_Dataset excerpts_.
######
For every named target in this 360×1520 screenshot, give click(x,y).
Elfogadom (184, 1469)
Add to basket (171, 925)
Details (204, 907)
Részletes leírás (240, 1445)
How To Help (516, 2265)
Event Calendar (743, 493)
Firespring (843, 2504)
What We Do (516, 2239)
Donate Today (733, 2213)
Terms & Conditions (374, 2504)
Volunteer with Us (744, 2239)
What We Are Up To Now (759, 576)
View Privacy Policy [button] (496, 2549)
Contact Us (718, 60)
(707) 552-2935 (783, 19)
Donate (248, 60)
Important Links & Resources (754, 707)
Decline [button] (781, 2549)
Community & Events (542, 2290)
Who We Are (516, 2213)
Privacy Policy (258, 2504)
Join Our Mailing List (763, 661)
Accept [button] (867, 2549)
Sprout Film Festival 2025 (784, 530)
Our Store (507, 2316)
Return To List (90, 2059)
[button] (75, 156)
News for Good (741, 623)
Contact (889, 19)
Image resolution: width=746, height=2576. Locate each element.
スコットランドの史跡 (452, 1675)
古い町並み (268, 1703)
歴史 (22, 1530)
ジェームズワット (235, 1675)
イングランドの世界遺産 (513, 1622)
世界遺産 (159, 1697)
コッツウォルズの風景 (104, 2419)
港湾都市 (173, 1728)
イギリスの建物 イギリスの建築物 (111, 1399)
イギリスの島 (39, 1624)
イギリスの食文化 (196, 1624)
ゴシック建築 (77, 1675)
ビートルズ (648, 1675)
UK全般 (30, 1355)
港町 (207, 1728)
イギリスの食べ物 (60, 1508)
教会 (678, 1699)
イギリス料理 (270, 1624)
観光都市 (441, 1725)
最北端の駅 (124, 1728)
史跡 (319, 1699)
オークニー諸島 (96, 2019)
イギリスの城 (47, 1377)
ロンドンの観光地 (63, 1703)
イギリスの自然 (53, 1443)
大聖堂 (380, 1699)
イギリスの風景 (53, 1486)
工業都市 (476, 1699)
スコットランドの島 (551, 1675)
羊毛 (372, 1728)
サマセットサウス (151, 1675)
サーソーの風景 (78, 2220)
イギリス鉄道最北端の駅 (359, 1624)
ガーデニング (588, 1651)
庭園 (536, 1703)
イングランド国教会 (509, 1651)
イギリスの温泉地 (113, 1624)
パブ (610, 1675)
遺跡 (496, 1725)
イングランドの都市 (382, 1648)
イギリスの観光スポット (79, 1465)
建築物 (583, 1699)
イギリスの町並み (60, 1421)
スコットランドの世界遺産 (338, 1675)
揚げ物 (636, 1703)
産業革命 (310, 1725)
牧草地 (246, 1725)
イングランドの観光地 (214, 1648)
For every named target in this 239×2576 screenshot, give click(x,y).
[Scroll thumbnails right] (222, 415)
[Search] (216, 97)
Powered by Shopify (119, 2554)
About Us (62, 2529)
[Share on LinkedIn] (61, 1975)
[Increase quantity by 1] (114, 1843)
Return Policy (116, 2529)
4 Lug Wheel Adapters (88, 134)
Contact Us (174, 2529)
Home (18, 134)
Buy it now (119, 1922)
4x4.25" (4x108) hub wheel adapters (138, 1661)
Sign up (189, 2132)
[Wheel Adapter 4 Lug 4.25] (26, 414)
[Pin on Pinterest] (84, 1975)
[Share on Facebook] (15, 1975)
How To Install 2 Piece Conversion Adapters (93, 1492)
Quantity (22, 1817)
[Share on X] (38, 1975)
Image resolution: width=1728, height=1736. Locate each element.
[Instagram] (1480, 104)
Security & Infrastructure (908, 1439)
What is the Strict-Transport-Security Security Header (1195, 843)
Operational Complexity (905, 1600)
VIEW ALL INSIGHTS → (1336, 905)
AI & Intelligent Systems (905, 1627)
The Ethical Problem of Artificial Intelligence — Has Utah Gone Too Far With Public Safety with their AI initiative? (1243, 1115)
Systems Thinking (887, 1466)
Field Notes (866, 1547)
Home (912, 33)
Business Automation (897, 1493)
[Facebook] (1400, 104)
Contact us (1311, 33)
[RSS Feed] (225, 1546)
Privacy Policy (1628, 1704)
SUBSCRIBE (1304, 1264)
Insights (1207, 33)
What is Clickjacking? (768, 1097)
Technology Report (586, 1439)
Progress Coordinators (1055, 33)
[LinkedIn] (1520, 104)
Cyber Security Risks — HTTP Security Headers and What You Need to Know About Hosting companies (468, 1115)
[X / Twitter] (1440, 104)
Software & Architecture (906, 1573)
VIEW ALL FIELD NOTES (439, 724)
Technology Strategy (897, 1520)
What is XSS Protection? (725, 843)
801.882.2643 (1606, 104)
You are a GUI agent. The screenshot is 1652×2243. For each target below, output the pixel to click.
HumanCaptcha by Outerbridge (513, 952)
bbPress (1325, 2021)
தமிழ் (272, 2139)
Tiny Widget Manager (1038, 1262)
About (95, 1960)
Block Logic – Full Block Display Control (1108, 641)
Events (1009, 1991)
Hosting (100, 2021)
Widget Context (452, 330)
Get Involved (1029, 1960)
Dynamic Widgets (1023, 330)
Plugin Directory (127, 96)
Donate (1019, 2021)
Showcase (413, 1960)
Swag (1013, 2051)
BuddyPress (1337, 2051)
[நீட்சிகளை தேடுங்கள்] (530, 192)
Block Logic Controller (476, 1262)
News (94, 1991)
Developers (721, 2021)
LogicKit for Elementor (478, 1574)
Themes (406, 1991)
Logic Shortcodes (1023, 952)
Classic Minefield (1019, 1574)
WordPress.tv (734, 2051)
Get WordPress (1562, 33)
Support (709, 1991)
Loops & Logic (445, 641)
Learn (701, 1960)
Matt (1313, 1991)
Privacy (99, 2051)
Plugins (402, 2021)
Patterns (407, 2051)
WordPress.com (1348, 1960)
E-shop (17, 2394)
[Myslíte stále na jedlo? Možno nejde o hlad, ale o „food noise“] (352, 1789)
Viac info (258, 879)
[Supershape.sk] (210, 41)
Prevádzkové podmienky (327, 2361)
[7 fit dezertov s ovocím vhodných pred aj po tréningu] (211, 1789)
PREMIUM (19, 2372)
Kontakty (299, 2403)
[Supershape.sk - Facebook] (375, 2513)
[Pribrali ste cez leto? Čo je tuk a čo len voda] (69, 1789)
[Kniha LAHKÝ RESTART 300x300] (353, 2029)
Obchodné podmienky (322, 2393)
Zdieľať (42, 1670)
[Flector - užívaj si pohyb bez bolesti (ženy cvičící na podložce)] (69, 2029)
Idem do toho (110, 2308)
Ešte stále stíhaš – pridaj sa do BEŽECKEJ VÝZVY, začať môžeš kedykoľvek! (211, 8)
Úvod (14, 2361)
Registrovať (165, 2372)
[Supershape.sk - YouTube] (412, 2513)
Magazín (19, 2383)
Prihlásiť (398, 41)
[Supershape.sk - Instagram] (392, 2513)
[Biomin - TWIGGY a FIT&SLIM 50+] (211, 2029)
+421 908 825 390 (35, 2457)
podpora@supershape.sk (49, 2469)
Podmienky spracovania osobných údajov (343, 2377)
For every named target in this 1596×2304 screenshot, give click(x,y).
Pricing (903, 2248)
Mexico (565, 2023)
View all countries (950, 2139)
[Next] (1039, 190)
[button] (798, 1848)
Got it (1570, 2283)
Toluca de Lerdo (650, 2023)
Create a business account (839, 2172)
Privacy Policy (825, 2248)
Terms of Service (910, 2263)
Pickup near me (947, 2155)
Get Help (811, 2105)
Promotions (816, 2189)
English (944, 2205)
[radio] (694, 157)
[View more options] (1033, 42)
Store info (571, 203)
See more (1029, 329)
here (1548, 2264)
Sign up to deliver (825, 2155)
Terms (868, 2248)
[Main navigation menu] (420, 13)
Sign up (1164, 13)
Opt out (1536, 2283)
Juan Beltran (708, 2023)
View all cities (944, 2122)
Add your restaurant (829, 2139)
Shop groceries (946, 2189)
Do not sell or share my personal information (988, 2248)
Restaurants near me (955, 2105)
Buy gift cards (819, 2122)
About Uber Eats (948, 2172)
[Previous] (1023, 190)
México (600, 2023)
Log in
######
_THE TASK_.
An exact copy of the lines above between the line holding "Showcase (413, 1960)" and the line holding "[Flector - užívaj", inclusive, is the whole answer.

_RESPONSE TO THIS EXERCISE_.
Showcase (413, 1960)
Swag (1013, 2051)
BuddyPress (1337, 2051)
[நீட்சிகளை தேடுங்கள்] (530, 192)
Block Logic Controller (476, 1262)
News (94, 1991)
Developers (721, 2021)
LogicKit for Elementor (478, 1574)
Themes (406, 1991)
Logic Shortcodes (1023, 952)
Classic Minefield (1019, 1574)
WordPress.tv (734, 2051)
Get WordPress (1562, 33)
Support (709, 1991)
Loops & Logic (445, 641)
Learn (701, 1960)
Matt (1313, 1991)
Privacy (99, 2051)
Plugins (402, 2021)
Patterns (407, 2051)
WordPress.com (1348, 1960)
E-shop (17, 2394)
[Myslíte stále na jedlo? Možno nejde o hlad, ale o „food noise“] (352, 1789)
Viac info (258, 879)
[Supershape.sk] (210, 41)
Prevádzkové podmienky (327, 2361)
[7 fit dezertov s ovocím vhodných pred aj po tréningu] (211, 1789)
PREMIUM (19, 2372)
Kontakty (299, 2403)
[Supershape.sk - Facebook] (375, 2513)
[Pribrali ste cez leto? Čo je tuk a čo len voda] (69, 1789)
[Kniha LAHKÝ RESTART 300x300] (353, 2029)
Obchodné podmienky (322, 2393)
Zdieľať (42, 1670)
[Flector - užívaj si pohyb bez bolesti (ženy cvičící na podložce)] (69, 2029)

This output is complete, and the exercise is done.